Abstract

Ever since COVID-19, short-term changes in transport injury patterns have been observed. The aim is to examine both the initial and the enduring impact of government lockdown and the pandemic on road injuries requiring hospitalisation and road fatalities. Time series analysis of Transport Accident Commission (TAC) claims involving hospitalisation and fatalities in Victoria, Australia, from July 2016 to May 2023, including lockdown (March 2020 to October 2020) and post-lockdown (November 2020 onwards). A total of 46 450 TAC claims were included. Average claims during the pre-pandemic period were 652/month. Lockdown restrictions were associated with a statistically significant fall in monthly claims (-255, 95% confidence interval [CI] = -315 to -194, P < 0.01). This was consistent across road users, days of the week, hours of the day, injury severity, sex and central versus rural locations. The post-lockdown period had a statistically significant reduction in monthly claims to 76% (95% CI = 67-84) of pre-pandemic levels (-158, 95% CI = -213 to -102, P <0.01). This was consistent across all subgroups except bicyclist injuries, which remained constant (-8, 95% CI = -16 to 0, P = 0.05).

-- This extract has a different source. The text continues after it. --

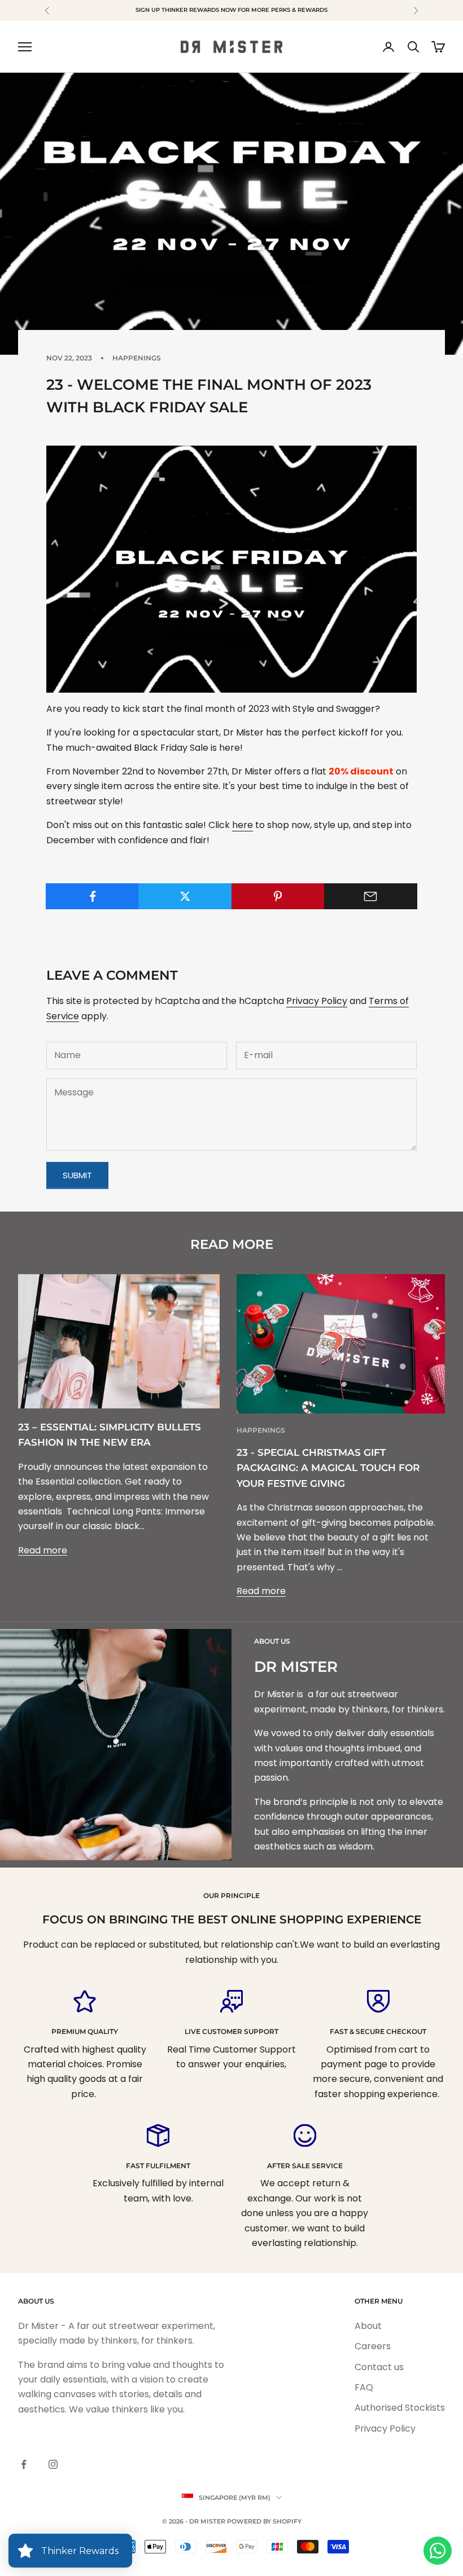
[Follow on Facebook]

There was a significant upward trend in the fatality-to-claim ratio post-lockdown (0.001, 95% CI = 0-0.001, P <0.01). Road injury requiring hospitalisation decreased significantly during governmental lockdown and has returned to three-quarters of pre-pandemic levels (except bicyclist injuries that have remained constant), but there is an increasingly disproportionate number of fatalities. This represents a new baseline of injury burden for EDs and hospitals that manage trauma patients.